[Records supplied]

————

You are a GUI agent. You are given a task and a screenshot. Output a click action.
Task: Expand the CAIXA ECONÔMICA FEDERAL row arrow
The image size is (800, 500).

————

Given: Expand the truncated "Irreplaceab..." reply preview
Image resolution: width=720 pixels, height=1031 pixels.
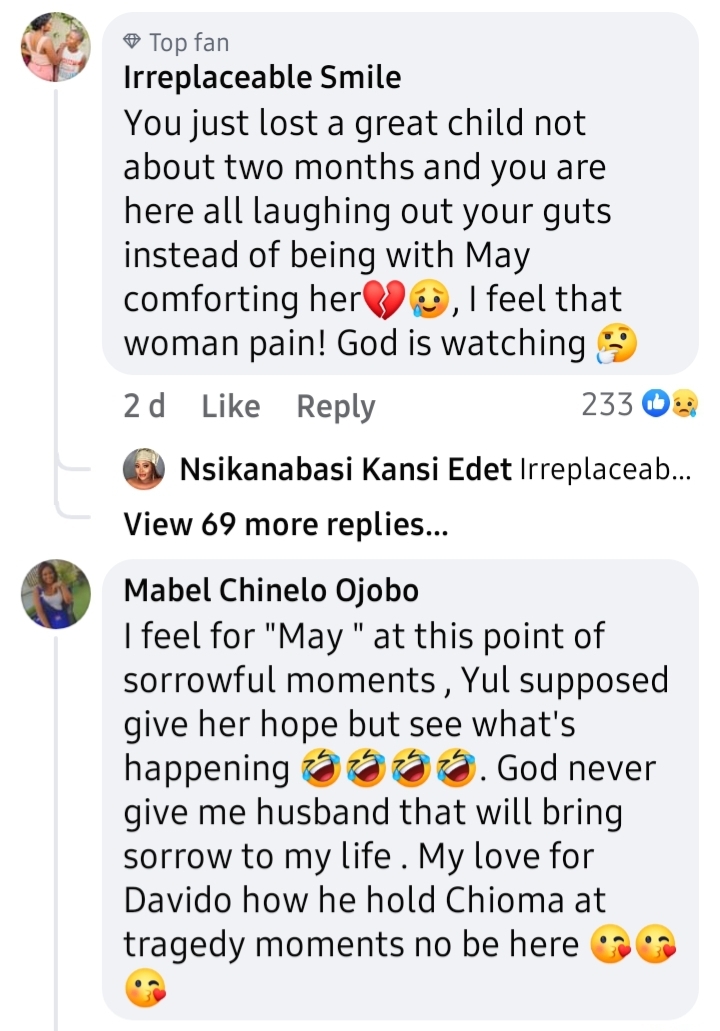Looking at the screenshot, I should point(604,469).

————

[What you will do]
In the listing above, find the line holding "You are a GUI" and the line holding "The image size is (800, 500).", then output those two lines and every line between them exactly.

[Task solution]
You are a GUI agent. You are given a task and a screenshot. Output a click action.
Task: Expand the CAIXA ECONÔMICA FEDERAL row arrow
The image size is (800, 500).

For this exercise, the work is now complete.